[Two Years Ago, Volume I by Charles Kingsley]@TWC D-Link bookTwo Years Ago, Volume I CHAPTER XIV 20/63
He might have better Sunday thoughts; perhaps he will have some day.
At least he is a man, and a brave one; and as the greater contains the less, surely before a man can be a good man, he must be a brave one first, much more a man at all.
Cowards, old Odin held, inevitably went to the very bottom of Hela-pool, and by no possibility, unless of course they became brave at last, could rise out of that everlasting bog, but sank whining lower and lower, like mired cattle, to all eternity in the unfathomable peat-slime.

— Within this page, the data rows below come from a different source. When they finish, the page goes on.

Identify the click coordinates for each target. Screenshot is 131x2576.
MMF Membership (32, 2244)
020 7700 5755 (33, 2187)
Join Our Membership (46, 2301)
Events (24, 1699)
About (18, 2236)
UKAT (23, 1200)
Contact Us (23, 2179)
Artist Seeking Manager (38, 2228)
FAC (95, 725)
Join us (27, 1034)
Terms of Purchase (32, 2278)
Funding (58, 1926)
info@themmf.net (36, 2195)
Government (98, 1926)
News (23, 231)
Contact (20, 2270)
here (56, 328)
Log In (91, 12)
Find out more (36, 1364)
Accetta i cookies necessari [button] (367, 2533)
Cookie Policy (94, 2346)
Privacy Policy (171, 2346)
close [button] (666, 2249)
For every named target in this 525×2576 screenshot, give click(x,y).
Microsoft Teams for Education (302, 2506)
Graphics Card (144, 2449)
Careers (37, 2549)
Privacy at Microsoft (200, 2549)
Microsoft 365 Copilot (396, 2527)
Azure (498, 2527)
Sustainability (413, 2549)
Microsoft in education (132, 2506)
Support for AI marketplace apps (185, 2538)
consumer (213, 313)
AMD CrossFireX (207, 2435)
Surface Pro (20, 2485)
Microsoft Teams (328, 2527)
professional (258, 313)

And if the twenty-first chapter of the Book of Revelation, and the eighth verse, is to be taken as it stands, their doom has not altered since Odin's time, unless to become still worse. Tom came up, over the home-close and through the barton-gate, through the farm-yard, and stopped at last at the porch.
The front door was open, and the door beyond it; and ere he knocked, he stopped, looking in silence at a picture which held him spellbound for a moment by its rich and yet quiet beauty. Tom was no artist, and knew no more of painting, in spite of his old friendship with Claude, than was to be expected of a keen and observant naturalist who had seen half the globe.